[v2] fetch-pack: don't mark COMPLETE unless we have the full object

When fetching, we decide which objects to skip asking for marking
certain commit IDs with the COMPLETE flag. This flag is set in
fetch-pack.c:mark_complete(), which is called from a few different
functions who decide what to mark or not mark. mark_complete() is
insulated against null pointer deref and repeatedly writing the same
commit to the list of objects to skip; because it's the central function
which decides that an object is COMPLETE and doesn't need to be fetched,
let's also insulate it against corruption where the object is not
present (even though we think it is).

Without this check, it's possible to reach a corrupted state where
fetches can infinitely loop because we decide to skip fetching, but we
don't actually have the skipped commit in our object store.

This manifested at $DAYJOB in a repo with the following features:
 * blob-filtered partial clone enabled
 * commit graph enabled
 * ref Foo pointing to commit object 6aaaca
 * object 6aaaca missing[1]

With these prerequisites, we noticed that `git fetch` in the repo
produced an infinite loop:
1. `git fetch` tries to fetch, but thinks it has all objects, so it
   noops.
2. At the end of cmd_fetch(), we try to write_commit_graph_reachable().
3. write_commit_graph_reachable() does a reachability walk, including
   starting from Foo
4. The reachability walk tries to peel Foo, and notices it's missing
   6aaaca.
5. The partial clone machinery asks for a per-object JIT fetch of
   6aaaca.
6. `git fetch` (child process) is asked to fetch 6aaaca.
7. We put together the_repository->parsed_objects, adding all commit IDs
   reachable from local refs to it
   (fetch-pack.c:mark_complete_and_common_refs(), trace region
   mark_complete_local_refs). We see Foo, so we add 6aaaca to
   the_repository->parsed_objects and mark it as COMPLETE.
8. cmd_fetch notices that the object ID it was asked for is already
   known, so does not fetch anything new.
9. GOTO 2.

The culprit is that we're assuming all local refs already must have
objects in place. Let's not assume that, and explicitly check
has_object() before marking objects as COMPLETE.

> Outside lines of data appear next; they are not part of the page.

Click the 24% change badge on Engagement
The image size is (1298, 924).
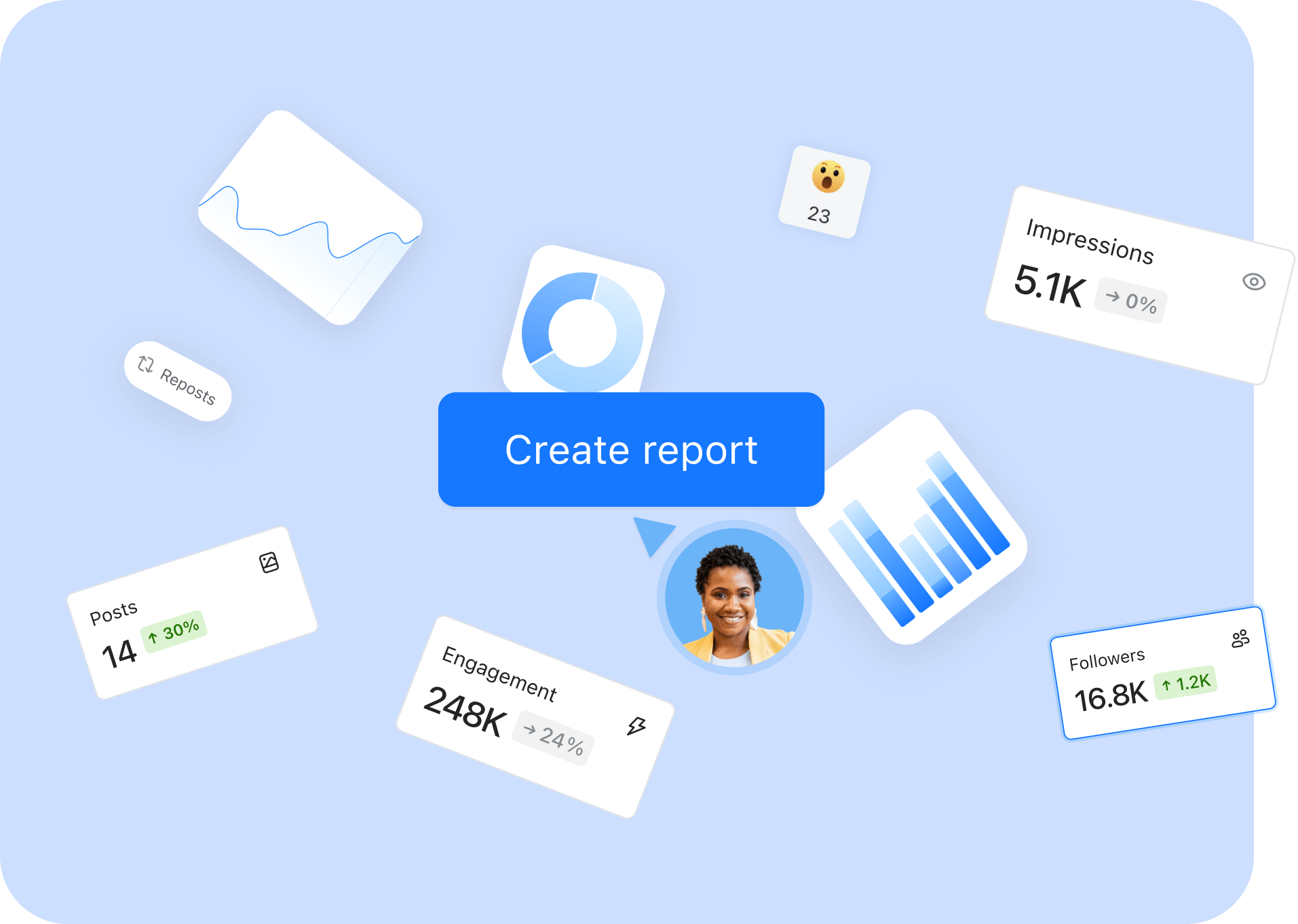tap(554, 737)
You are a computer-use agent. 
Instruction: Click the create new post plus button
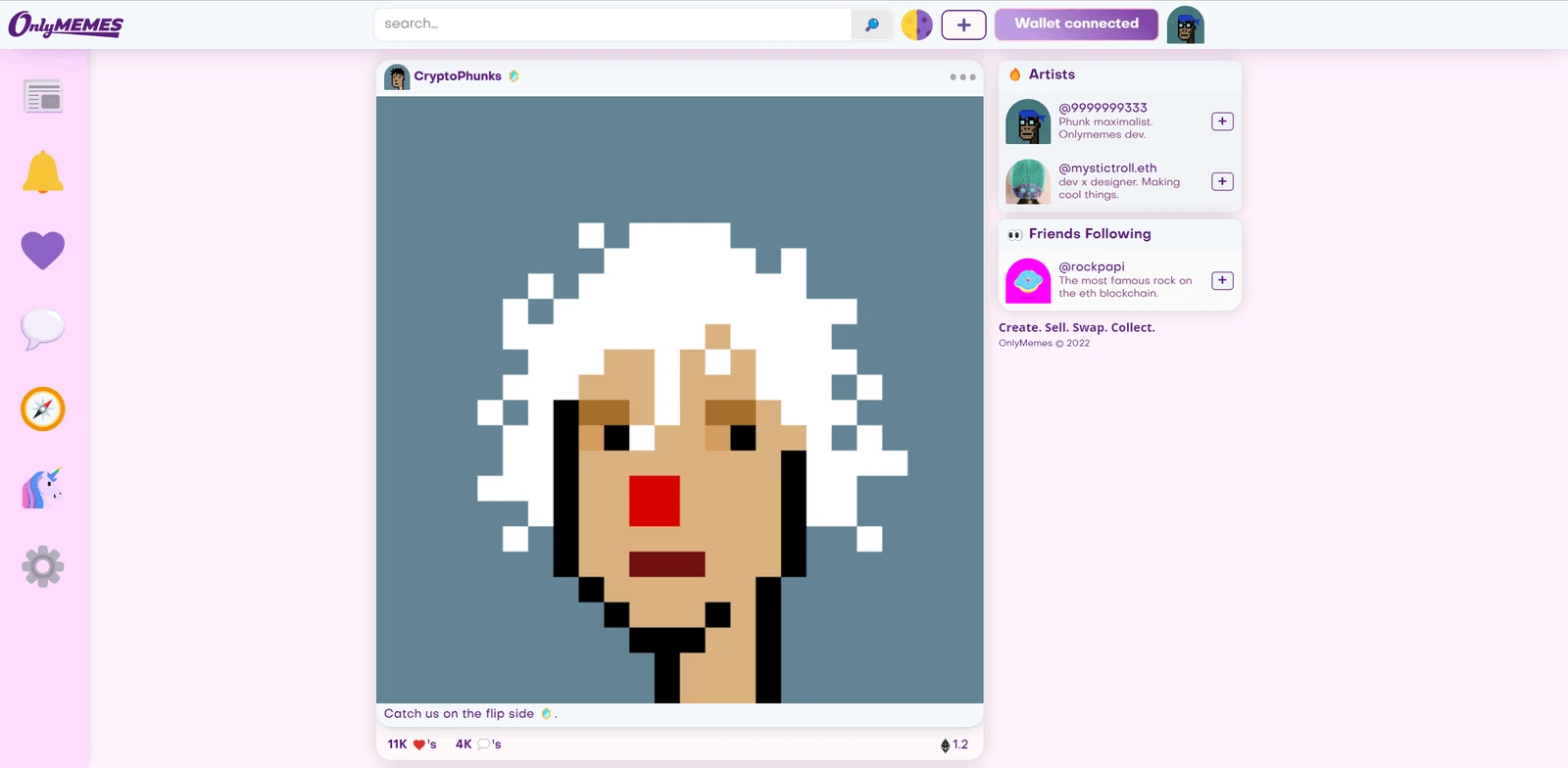point(963,24)

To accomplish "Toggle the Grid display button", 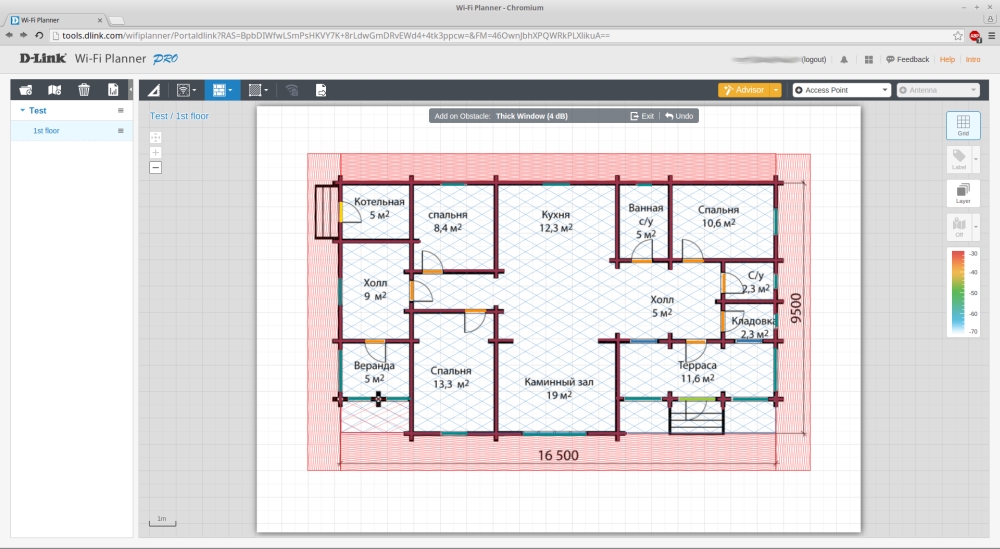I will tap(963, 125).
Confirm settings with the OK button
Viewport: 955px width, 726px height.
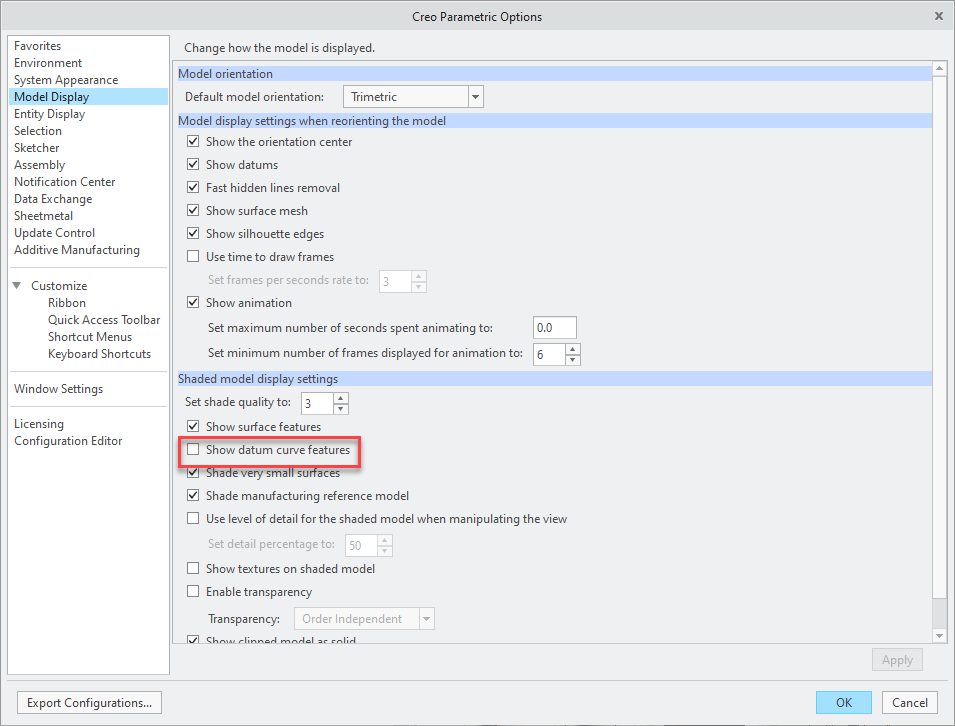tap(843, 702)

NEEDSWORK: It could be valuable to emit a trace event when we try to
mark_complete() an object where we don't actually has_object() (to
understand how often we're having to heal from corruption).

Signed-off-by: Emily Shaffer <emilyshaffer@google.com>
Helped-by: Jonathan Tan <jonathantanmy@google.com>

1: That commit object went missing as a byproduct of this partial clone
   gc issue:
   https://lore.kernel.org/git/20241001191811.1934900-1-calvinwan@google.com/

---

On the list, Junio and Robert Coup suggested that we should notice cases
when the list of object IDs we are trying to fetch gets filtered to
nothing during a lazy fetch. However, this turned out to be quite tricky
to implement - fetch-by-OID stores the OID in a ref object, so it's
challenging to guess that the ref we care about is an OID instead of a
normal ref. It also required some heuristic approach to catch the exact
moment after we removed COMPLETE objects from the list we wanted to
fetch, and to notice that the wrong objects were missing from that list.

(From the list of alternatives I included with v1, v1 was approach iii;
Junio and Robert suggested iv; this patch holds something close to ii.)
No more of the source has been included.